Llevaba meses dudando sobre si
leer o no leer el Diario de K y, al
final, lo he leído y, con perdón, me ha gustado y lo he disfrutado. Mis
prejuicios eran de orden intelectualoide: si un libro se vende bien, es un
libro vulgar, sin valor, de literatura de kiosko. Ya sé que esto es un craso
error, pero el que esté libre de pecado en lo que se refiere a tan desgraciado
pensamiento que tire la primera piedra. Cierto es que yo contaba con una
premisa: la poesía de K.C. Iribarren me gustaba y estaba casi convencido de que
su lectura me iba a reportar muy buenos momentos. Pero ¡ay de los prejuicios!
El
Diario de K. es un diario literario que me recuerda al Cuaderno gris, esa obra maestra de mi muy admirado Pla, al que
Iribarren lee con fruición y aprovechamiento. En el Diario de K. la vida va pasando, esa vida rutinaria, la vida de la
santa Rutina que nos acaba salvando siempre de la muerte. Le he acompañado por Donostia
mientras se tomaba un café, mientras acompañaba al Urumea, eso sí, sin decirle
que el mar estaba cercano, o nos hemos parado a ver la isla de Santa Clara
desde el paseo de la Concha. Luego, nos hemos ido al casco viejo donde está
Alkalde, el bar en el que hace ya muchos años entré de la mano de mi abuelo
Luis que venía desde Irún o desde Vera de Bidasoa para tomarse unos vinitos y
un bocadillito de jamón.
Cuando
comenté su poesía, dije que me gustaba mucho cuando el tipo duro, como el malo
de una novela de Chandler, se pone gotxoa
y se emociona con el mar, con los pájaros y con las nubes, la única naturaleza
que aparece en su obra. Le veo en la foto y hasta le encuentro un cierto parecido
conmigo. Yo creo que don Karmelo se ha
dejado barba para ocultar al hombre bueno que esconde con afán porque tanto el
bueno como el tonto son los que, al final, se acaban llevando los palos.

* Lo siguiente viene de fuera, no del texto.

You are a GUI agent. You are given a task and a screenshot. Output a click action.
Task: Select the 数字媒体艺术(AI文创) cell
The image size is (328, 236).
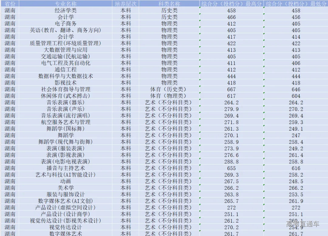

Gracias, señor Iribarren, por este libro maravilloso y decirle que yo también
soy un impenitente lector de Chandler, tanto que frecuento ese Largo adiós que usted visitó cuando
estuvo por esta tierra en la que no hay palmeras. Si un día vuelve por
Valladolid, podíamos quedar en ese bar tan literario y tomar una caña. Es que a
mí, como a usted, también me gusta estar cerca de las catedrales.